We have begun exploratory work on the development of a data collection and analysis methodology which uses written retrospective verbal protocols to develop a data-based measure of message response involvement and to study low involvement message processing. Our preliminary data seem to indicate that there may be various types of message response involvement, all described through some cognitive response descriptors, and that it may be impossible to avoid a theory-driven (but still arbitrary) selection from these types, to serve whatever research purpose one has at hand.

This Pre-Study

The methodological pre-study to be discussed here was concerned with (1) the identification of a data collection methodology which encourages the reporting of the "liking" and "irrelevant" responses which current schemes seem to neglect, provided such responses are natural and "valid", and (2) the development of a coding scheme which uses logical, mutually exclusive, and collectively exhaustive categories which go beyond current coding schemes in their use of feeling-type, ad evaluation, and "irrelevant thought" data (see also Wright 1980; Wright and Rip 1981).


The "best data collection methodology" objectives were addressed through a sequence of mini-tests, using experimental groups with about 8-10 adult female respondents per group. The objective in trying out these variations in data collection methodology was to identify that variant which most encourages the reporting of non-attribute based responses and "irrelevant" responses while at the same time discouraging the reporting of ad evaluations offered in a "respondent as judge of ad effectiveness" mode.

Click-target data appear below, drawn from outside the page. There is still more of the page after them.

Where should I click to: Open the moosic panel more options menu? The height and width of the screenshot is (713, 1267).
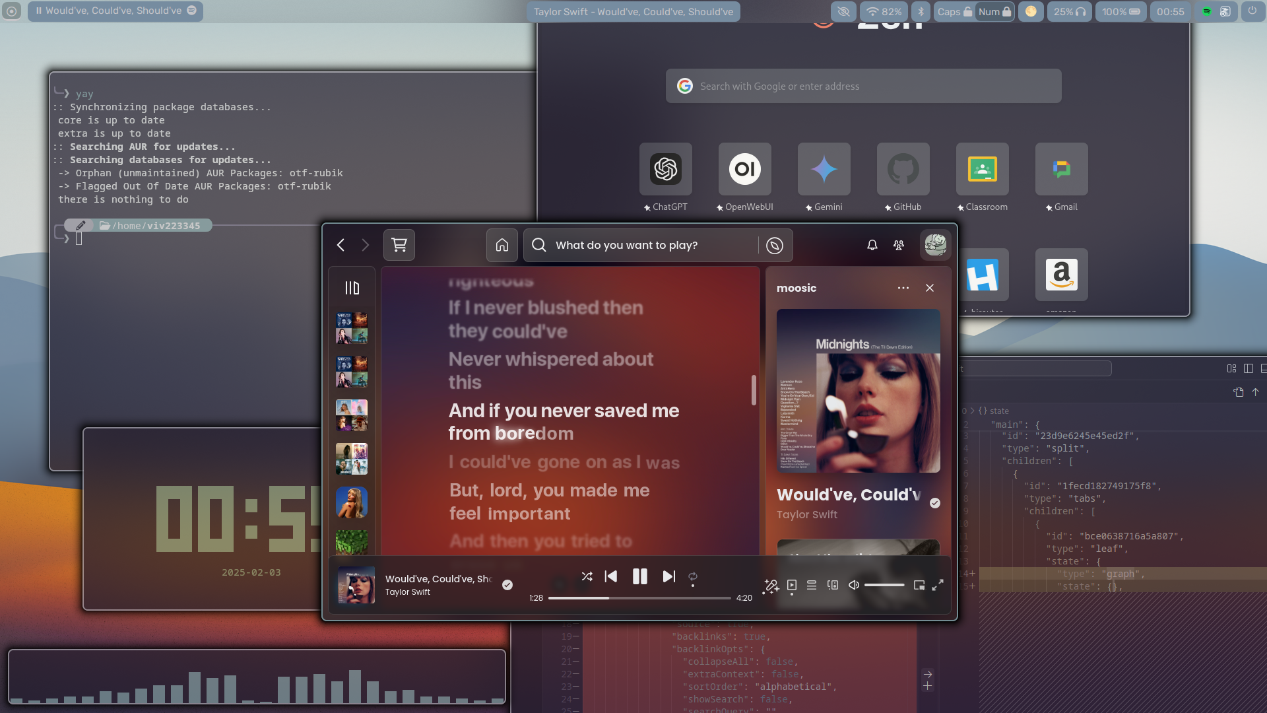pos(903,288)

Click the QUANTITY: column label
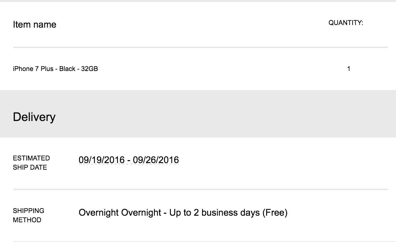pyautogui.click(x=346, y=23)
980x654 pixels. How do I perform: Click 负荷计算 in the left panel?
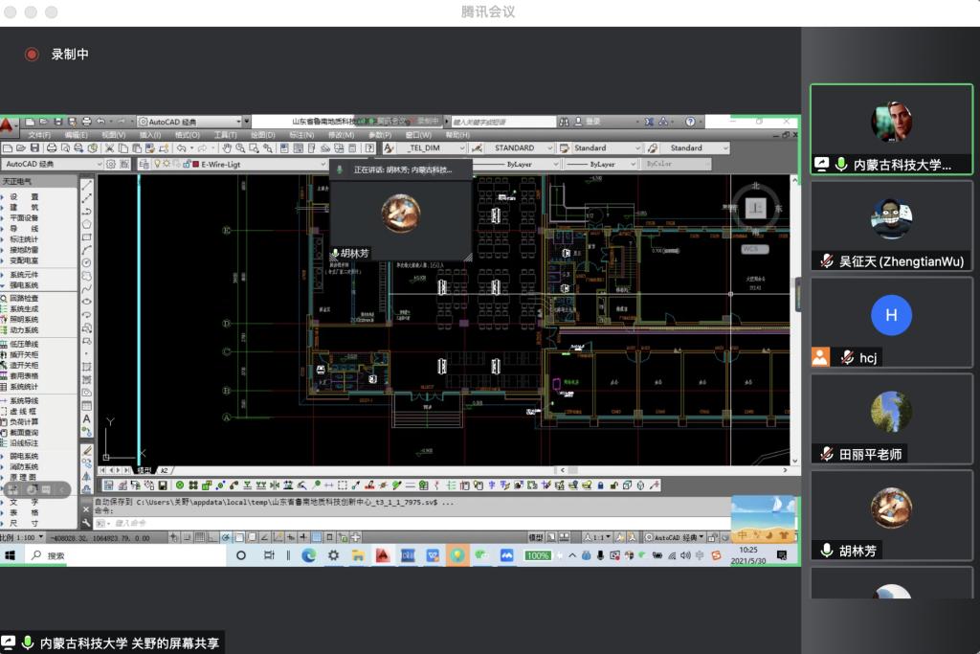pyautogui.click(x=24, y=422)
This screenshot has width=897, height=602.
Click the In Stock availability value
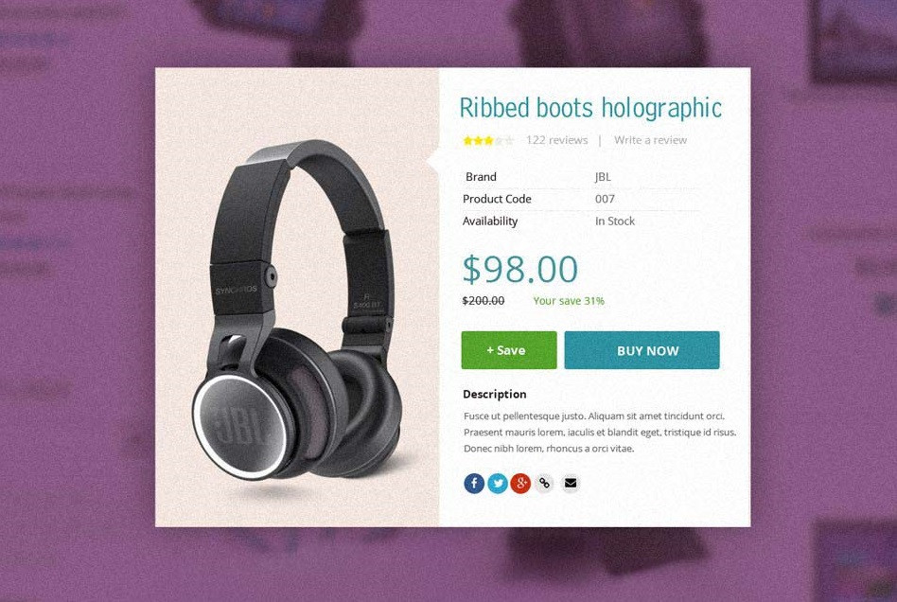[615, 221]
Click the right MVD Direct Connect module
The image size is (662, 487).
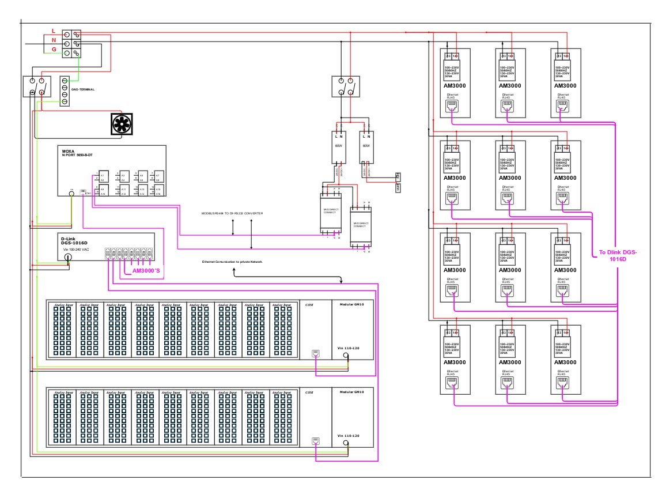[x=361, y=226]
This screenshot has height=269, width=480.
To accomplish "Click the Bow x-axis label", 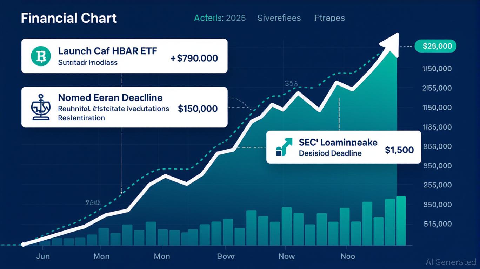I will point(226,256).
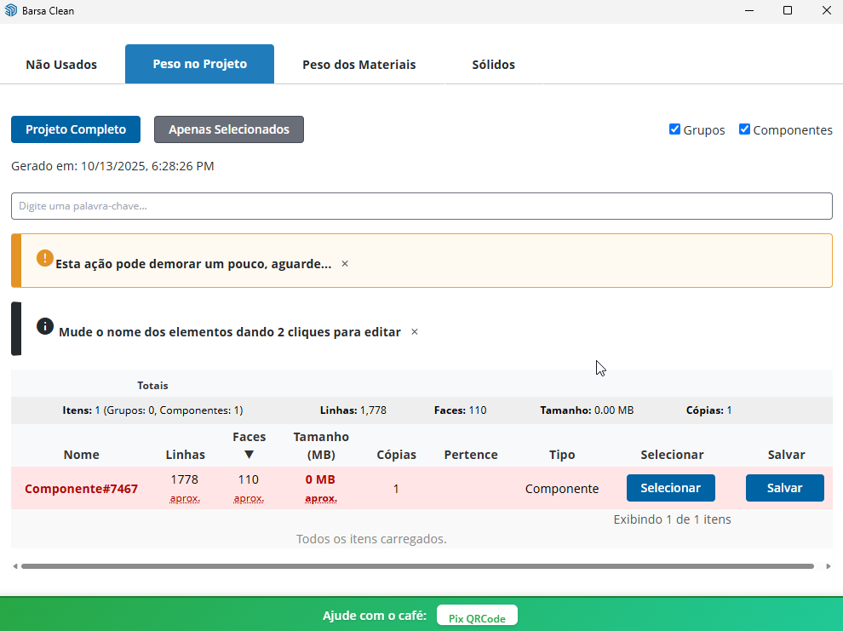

In each of these groups, respondents answered preliminary questions (on awareness, attitude, usage, prior familiarity, etc.) and were then shown eight test commercials. The screening of each commercial was followed by the collection of message-induced cognitive response retrospective verbalization data, with the key question being, "What thoughts and feelings came to mind while you watched that commercial?"

It is in the instructions that the treatments differed across groups: the instructions were differentially directive ("heavy" = highly directive, "light" = less directive), either with or without an example of a "real" verbal protocol, either with or without a "practice" screening and protocol, and with different ways of data collection ("standard", "cued", "structured").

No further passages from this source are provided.